Our questions are put to rest by the appearance of the Draft Programme for the Party of the U.S. Working Class. Here the Party is treated as an accomplished fact, even to the point of coining new catchwords for the movement such as “festival of the oppressed” and “the single spark method”. It is only a small step from a Draft Programme written “as the final party programme must be written”, to the declaration of the Party itself and thus the fulfillment of ideological and organizational hegemony.

The tedious dissection of the entire programme is another subject, so we will only deal with those parts relating to the national question.

On the relation between the national question and party-building we are told in Red Papers 6 that

...from the standpoint of achieving minimum unity to build the Party–it is not necessary to hold strictly to Black people being a nation in terms of the five criteria laid out by Stalin. But it is necessary to agree that the right of self-determination does apply to Black people. Red Papers 6 p.10

It is not necessary to hold to the four, five, or six criteria laid out by Stalin. It therefore isn’t even necessary to hold that Blacks are a nation. All that is necessary is that the right to self-determination be upheld. It follows that if we are not bound by the principled definition of a nation, or the principled relation between a nation and the right of nations to self-determination, we have free license to liquidate any principle that stands between us and “minimum unity”. It is a way of creating “minimum unity” around maximum opportunism.

It is on the basis of such “principles” that the RU would like to create the Revolutionary Communist Party of the U.S.A., a party that would supposedly lead the workingclass to socialist revolution, or to what the RU with true poetic genius has called the “festival of the oppressed”. Does the RU have in mind a festival, or a circus?

The significance of the RU’s position in the Draft Programme is that the Third Period and Nation of a New Type now appear anonymous.

Instead we have

...the Black people remain an oppressed nation, but under new conditions, and in a different relation to U.S. imperialism than its colonies (and neo-colonies) in other countries. Draft Programme p.36

Instead of a nation based on “historically constituted”, we have

...the workingclass and its party uphold the right of Black people to return to and reclaim their homeland. Draft Programme p.36

Instead of “essential thrust” we now have “main thrust”. Lurking behind the very general presentation we have in the Programme are all the very specific revisions of Marxism we encountered as we fought our way through the Red Papers. Those formulations, of course, “boiled the question down” to its opportunist essence, “but don’t strictly apply in every detail” to what the RU hopes to achieve with the Programme. The RU suspects that if it offers us the Third Period and the Nation of a New Type as points of unity, we will all have a good laugh and then turn back to our real work. So it offers us something very loose and inoffensive, i.e. “new conditions”, “different relations”, etc.
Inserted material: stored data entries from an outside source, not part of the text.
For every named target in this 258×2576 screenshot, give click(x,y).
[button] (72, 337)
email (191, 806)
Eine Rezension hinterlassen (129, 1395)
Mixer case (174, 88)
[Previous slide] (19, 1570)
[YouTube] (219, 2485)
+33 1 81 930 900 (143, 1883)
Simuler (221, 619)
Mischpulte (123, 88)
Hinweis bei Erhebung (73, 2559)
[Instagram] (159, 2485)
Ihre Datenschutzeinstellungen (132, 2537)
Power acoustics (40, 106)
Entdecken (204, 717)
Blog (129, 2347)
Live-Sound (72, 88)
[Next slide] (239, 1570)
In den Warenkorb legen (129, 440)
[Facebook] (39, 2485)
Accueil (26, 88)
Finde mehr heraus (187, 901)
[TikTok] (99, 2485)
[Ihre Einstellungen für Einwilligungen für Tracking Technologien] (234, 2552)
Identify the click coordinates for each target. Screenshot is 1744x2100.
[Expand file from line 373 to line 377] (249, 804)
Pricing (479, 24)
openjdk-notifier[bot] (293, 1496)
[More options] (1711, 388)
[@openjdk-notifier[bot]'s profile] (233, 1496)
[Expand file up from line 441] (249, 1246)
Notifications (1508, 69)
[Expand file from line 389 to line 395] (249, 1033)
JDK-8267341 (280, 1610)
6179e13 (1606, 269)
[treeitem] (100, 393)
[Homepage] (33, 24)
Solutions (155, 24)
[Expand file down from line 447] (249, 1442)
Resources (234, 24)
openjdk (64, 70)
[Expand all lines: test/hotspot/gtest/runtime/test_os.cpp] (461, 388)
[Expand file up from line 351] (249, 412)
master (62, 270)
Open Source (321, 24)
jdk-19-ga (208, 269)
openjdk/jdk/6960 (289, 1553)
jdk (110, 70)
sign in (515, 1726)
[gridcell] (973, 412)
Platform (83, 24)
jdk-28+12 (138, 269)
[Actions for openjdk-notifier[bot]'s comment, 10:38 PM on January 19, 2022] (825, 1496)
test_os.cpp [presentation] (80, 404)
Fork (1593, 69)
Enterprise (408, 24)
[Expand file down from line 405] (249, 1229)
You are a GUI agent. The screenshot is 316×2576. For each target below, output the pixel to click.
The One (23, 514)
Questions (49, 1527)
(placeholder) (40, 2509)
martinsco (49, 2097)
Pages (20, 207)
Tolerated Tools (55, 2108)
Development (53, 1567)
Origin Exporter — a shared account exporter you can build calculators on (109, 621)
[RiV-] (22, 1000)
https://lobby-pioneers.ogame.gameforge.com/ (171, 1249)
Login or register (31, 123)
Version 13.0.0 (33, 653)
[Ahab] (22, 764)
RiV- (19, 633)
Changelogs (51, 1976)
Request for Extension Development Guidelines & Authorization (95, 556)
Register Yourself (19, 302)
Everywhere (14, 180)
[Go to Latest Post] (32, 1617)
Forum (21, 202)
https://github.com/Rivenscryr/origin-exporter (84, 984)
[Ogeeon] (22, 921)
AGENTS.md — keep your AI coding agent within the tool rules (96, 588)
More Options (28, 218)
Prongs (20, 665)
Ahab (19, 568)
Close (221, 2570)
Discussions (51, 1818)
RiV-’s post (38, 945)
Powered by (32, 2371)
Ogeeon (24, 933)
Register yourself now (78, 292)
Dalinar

What could we possibly object to7

What the RU has accomplished with its Red Papers and the Draft Programme brings to mind the following passage from Engels:

It often seems as if these gentlemen think anything is good enough for the workers. If these gentlemen only knew that Marx thought his best things were still not good enough for the workers, how he regarded it as a crime to offer the workers anything but the very best! Engels Letter to C. Schmidt August 5 1890

The RU’s position on the national question will satisfy the petty bourgeois nationalists. The Draft Programme as a whole will satisfy the conciliators, opportunists, and petty bourgeois revolutionists. The petty bourgeoisie, after all, is not a very demanding class, and will take about anything it can get. The petty bourgeoisie may find accommodation within the RU, but the RU will find no accommodation within the workingclass.

If the RU persists in its present course, it will indeed create its Party, as the CL has created its, consolidate its opportunism into a hardened trend, and draw an indelible line between itself and Marxism-Leninism. As with the BWC, the RU must make up its mind on whose side it will stand.